>> START TEXT PROVIDED
I was going to part it together onto my Early T/C receiver, with parts off eBay. Figured it would run me about $400 to get all the parts I needed.

Then I discovered that my Early Frame T/C will only take octagonal barrels. So then I was looking at $200 or so (after shipping/FFL) to get a newer receiver.

I dimly recalled that my favorite pawnshop had some old T/Cs rusting in the back of a case full of IJ revolvers, 10% finish Colt Pockets, etc. So I head down and find that they have almost _exactly_ what I wanted.

T/C Contender
10" .223 barrel (I wanted 14", but hey...)
Weaver rings/base
Burris 4X EER scope
Pachmayr grip and forend

They were asking $699, I got them down to $450 OTD for the T/C, "this old beat-up .22 scope" (Weaver K4), "whatever this magazine is in the spares box" (Beretta 1951 9mm mag), and "they don't even make ammo for this" T/C .357 Herrett barrel w/ Leupold base and rings.

I figure all the other gear is worth about $200 or more, so I've got maybe $250 into the T/C itself.

The bore appears to have one or two points of corrosion in it. Does that mean it's a tomato-stake, or just that it might have some minor decrease in precision? Any advice on a product to clean and smooth up the bore?

Oh, and how the devil do I get the freckling out of the engraving on the receiver? Flitz and a Q-tip? Any better ideas?

On the downside, I'd already bought a Pachy T/C grip on eBay just two days ago, and now need to sell my old receiver to somebody who uses octagon barrels. Is there any better place to sell these than on THR?

One other quick question: the receiver on my new T/C is of some intermediary generation: still adjusts rim/center firing pins with a screwdriver, but has a safety and skeleton-hammer. Is this still a decent receiver?

I'll go get it sighted in this weekend, will try 55gr WWB in my 1:12 twist. I'll stick with this barrel for now, and if I like it I may spring for a custom in a year or two, with a faster twist.

Thanks for any advice,

-Matthew
 
I don't understand why your frame wouldn't take bull barrels? all barrels are the same diameter out to at least the hinge pin or maybe a little further. I had a frame from the middle 1970's and it would take in octagon or bull barrel.
 
I have an encore. You got a great deal on the contender.

I would not worry about a few spots in the barrel at all. I have a Hi Power with a down right ugly barrel (in side its corroded bad) and its a fine shooter.

If yours is blue be careful with the flitz as it can take the blue off. I have cleaned up a few rifles and pistols with 000 fine steel wool and a light oil. Don't use any pressure, just go over it very lightly. Again you can scratch or remove the blue but I have never harmed one, just go lightly. A q tip over a thin piece of the steel wool may clean it up just fine.
>> END TEXT PROVIDED
>> START COLLECTED DATA
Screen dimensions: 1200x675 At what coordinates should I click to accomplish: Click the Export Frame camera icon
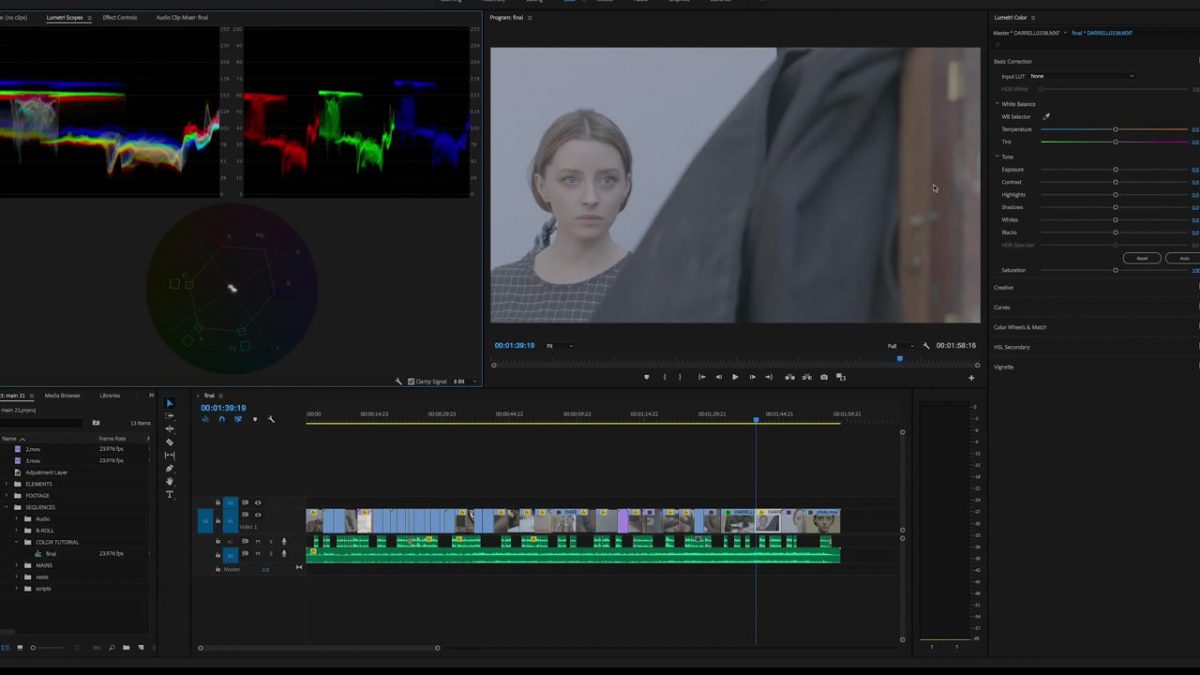(x=824, y=378)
>> END COLLECTED DATA
# EXERCISE TASKS:
1. In the post, write out the part that opens with the words containing "Then I discovered" and closes with "base and rings.", substituting "gun shop" for "pawnshop".
2. Turn the paragraph of the post that begins "They were asking $699" into a short bulleted list that keeps its main facts.

# ANSWERS TO THE PROBLEMS:
1.
Then I discovered that my Early Frame T/C will only take octagonal barrels. So then I was looking at $200 or so (after shipping/FFL) to get a newer receiver.

I dimly recalled that my favorite gun shop had some old T/Cs rusting in the back of a case full of IJ revolvers, 10% finish Colt Pockets, etc. So I head down and find that they have almost _exactly_ what I wanted.

T/C Contender
10" .223 barrel (I wanted 14", but hey...)
Weaver rings/base
Burris 4X EER scope
Pachmayr grip and forend

They were asking $699, I got them down to $450 OTD for the T/C, "this old beat-up .22 scope" (Weaver K4), "whatever this magazine is in the spares box" (Beretta 1951 9mm mag), and "they don't even make ammo for this" T/C .357 Herrett barrel w/ Leupold base and rings.

2.
- Asking price: $699
- Price paid: $450 out the door
- Items included: the T/C, a Weaver K4 scope, a Beretta 1951 9mm magazine, and a T/C .357 Herrett barrel with Leupold base and rings